Recordando a Pepe

Recordando a Pepe

Por Celene Guzmán

 

Qué placer poder escribir unas letras para recordarte, Pepe Franco; muchas memorias podría compartir en este texto, sin embargo, las siempre presentes al recordarte serán: como director y fundador de la Feria del Libro y las Artes de Mazatlán, y como uno de los más importantes promotores de la lectura y las artes en el puerto. Recordarte como ese bohemio lleno de sueños locos que eras, al que la vida (aunque haya sido solo por un instante) lo puso en una posición donde logró realizar muchos de ellos y que por ganas del destino me tocó ser testigo y partícipe de ello.

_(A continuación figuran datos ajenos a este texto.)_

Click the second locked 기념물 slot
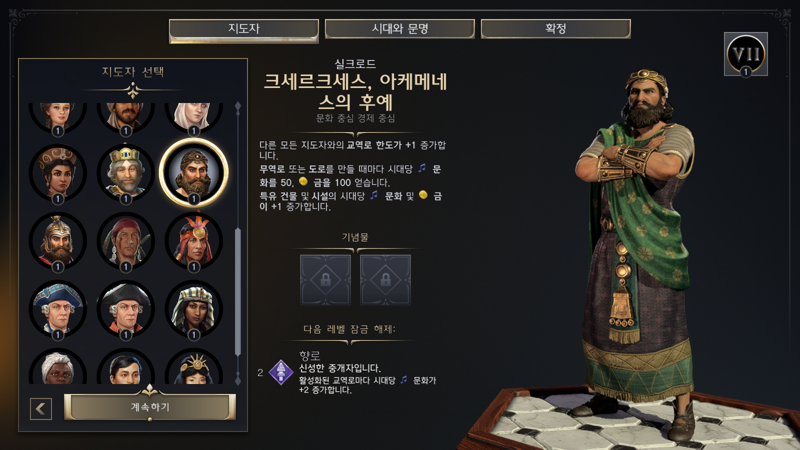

Pepe me dio la oportunidad de trabajar a su lado en Cultura Mazatlán y en la hoy desaparecida Feliart, una joya de proyecto que quedó en la memoria y en los corazones de los lectores mazatlecos y más. Un recuerdo que la verdad cada que vuelvo a él, me saca un suspiro o dos o tres…

En esos tiempos hubo muchas tardes que el equipo se juntó con él a planear cosas, el Luis, el Max, la Deni, el Mario Huerta, el Christian Davis y yo fuimos sus cómplices en muchas locuras. Le encantaba platicarnos sus ideas y que le ayudáramos a enriquecerlas y aterrizarlas. De mis favoritas: el Tributo en la azotea a los Beatles. La gente de veras lo disfrutó, nosotros más por haber ayudado a planearlo. O el Pabellón Infantil en el Festival Cultural Mazatlán. No hay manera de que pueda olvidarlo. Las risas de los más pequeños y las emociones que ahí se vivieron se quedaron siempre en nuestros corazones. La puesta en escena de Cri-Cri por La Escuela Municipal de Ballet dirigida por la maestra Zoila. Nunca se había visto tanta cantidad de público infantil en la historia de la Feliart. Tener un país invitado en la feria, qué aventura tan inolvidable: “Cuba País Invitado” decían los afiches de ese año.

Mucho estrés, muchos dolores de cabeza, muchas emociones, mucha felicidad, errores que, por supuesto nadie vio, nadie los notó porque fueron errores bien hechos, bien dirigidos por el mero mero. A fin de cuentas, fue una de sus mayores satisfacciones, un sueño más de Pepe hecho realidad.

Pero la mejor memoria, mi recuerdo más preciado que me une a el Maestro Pepe Franco, fue cuando un día me mandó llamar a su oficina para contarme otro de sus sueños por aterrizar:

“Quiero que los talleres infantiles de la Feria cambien, que tengan su propia identidad, que sea un lugar independiente dentro de la Feliart y que lo hagas tú, ¿cómo? resuélvelo”. Y sucedió, ese año dejaron de ser los talleres infantiles, para convertirse en el Área Infantil de la Feliart, teniendo como espacio propio y fijo durante los 10 días de la feria del libro la finca ubicada en la esquina de Carnaval y Constitución, donde miles de niños disfrutaron de actividades y espectáculos creados y desarrollados especialmente para ellos. Qué orgullo haber sido parte de ese sueño. Gracias, Pepe Franco.

El Pepe fue un buen amigo y excelente maestro, no solo para mí, estoy segura que lo fue para muchos, puedo constatar que su legado, su dedicación hacia las letras se ha pasado a varias generaciones y que probablemente seguirá viajando en el tiempo. Solo deseo que estas letras que hoy escribo sirvan para que te recordemos todos, todos los que fuimos receptores de las semillas que fuiste sembrando en tu camino y de la polinización que ha surgido de ello.

Artículo publicado el 13 de abril de 2025 en la edición 11 del suplemento cultural Barco de Papel.